Bupati Edi Langkara menggambarkan proses pengusulan H Salahuddin bin Talabuddin ke pemerintah pusat untuk menjadi Pahlawan Nasional hanya setahun langsung disetujui, karena data sejarah disajikan terkait perjuangan H Salahuddin bin Talabuddin merupakan sesuatu yang nyata dan tanpa rekayasa.
Penganugerahanan gelar Pahlawan Nasional kepada H Salahuddin bin Talabuddin diharapkan dapat menjadi teladan bagi generasi di Halmahera Tengah dan daerah lainnya di Maluku Utara dalam melakukan sesuatu yang bermanfaat bagi masyarakat dan daerah.

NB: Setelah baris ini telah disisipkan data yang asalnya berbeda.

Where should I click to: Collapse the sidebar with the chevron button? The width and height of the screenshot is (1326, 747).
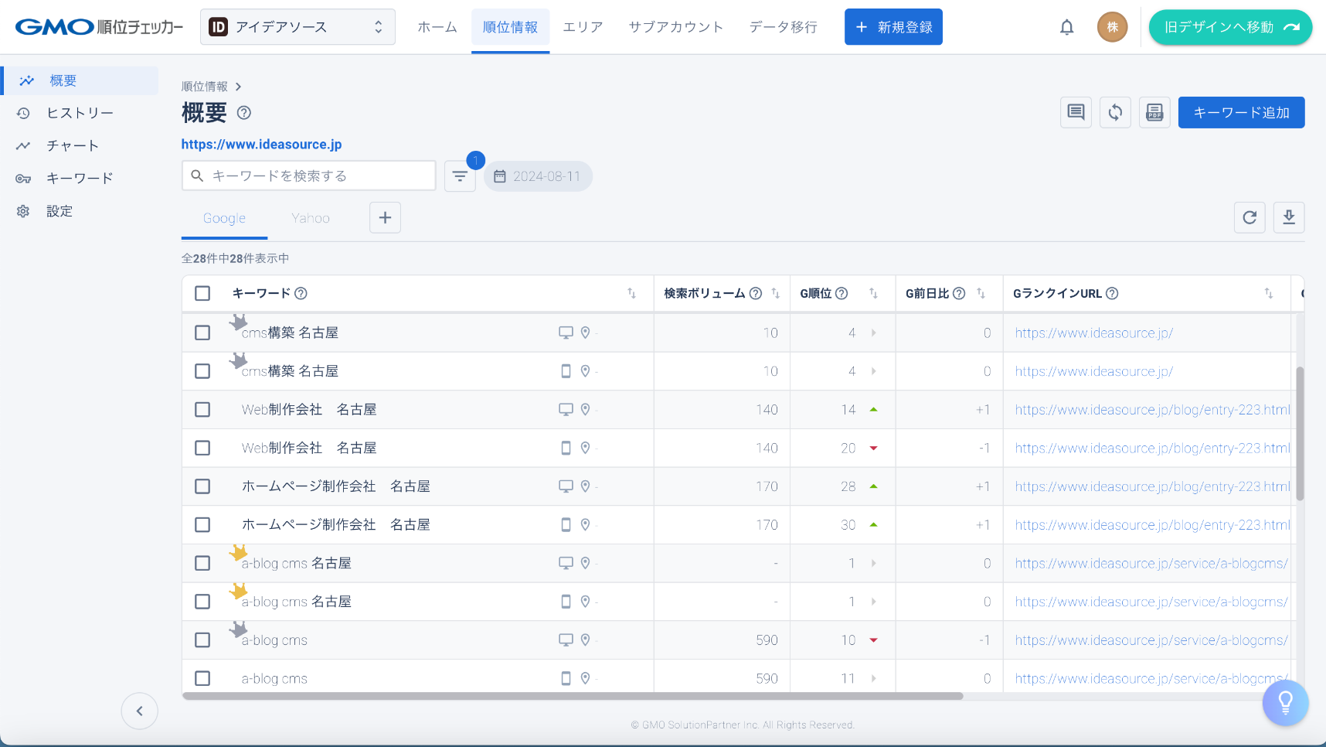(x=140, y=711)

Pemkab Halmahera Tengah akan mengeluarkan Peraturan Bupati mengenai penetapan tanggal kelahiran H Salahuddin bin Talabuddin sebagai hari juang merah putih di Halmahera Tengah yang nantinya akan diperingati setiap tahun untuk menularkan semangat kepahlawanannya dalam memperjuangkan kemerdekaan Indonesia.
Cucu H Salahuddin bin Talabuddin bernama Sahabu Salahuddin bin Talabuddin menceritakan bahwa tahun 1980 tim dari pemerintah pusat datang ke Patani, Halmahera Tengah untuk mencari data kepada keluarga keturunan H Salahuddin bin Talabuddin terkait rencana pemerintah untuk menjadikan H Salahuddin bin Talabuddin sebagai Pahlawan Nasional.
Namun keluarga keturunan H Salahuddin bin Talabuddin saat itu menolak kakek mereka dijadikan Pahlawan Nasional, karena Hi Salahuddin bin Talabuddin adalah sosok yang sederhana dan rendah hati serta tidak pernah menginginkan balasan dalam bentuk apa pun terkait dengan semua yang dilakukannya terutama dalam melawan kolonial Belanda.
Akan tetapi, ketika Edi Langkara yang satu kampung dengan H Salahuddin bin Talabuddin dipercayakan menjadi Bupati Halmahera Tengah memberikan pemahaman kepada keluarga tokoh pejuang itu, akhirnya seluruh keluarga H Salahuddin bin Talabuddin mendukung untuk diusulkan menjadi Pahlawan Nasional.
Ditembak Mati
Sesuai catatan sejarah yang disampaikan H Salahuddin bin Talabuddin yang lahir di Gemia, Patani, Halmahera Tengah tahun 1874 mengawali perlawanan kepada kolonial Belanda ketika menjadi anggota Serikat Islam Merah pecahan dari Serikat Islam HOS Tjokroaminoto di Jakarta.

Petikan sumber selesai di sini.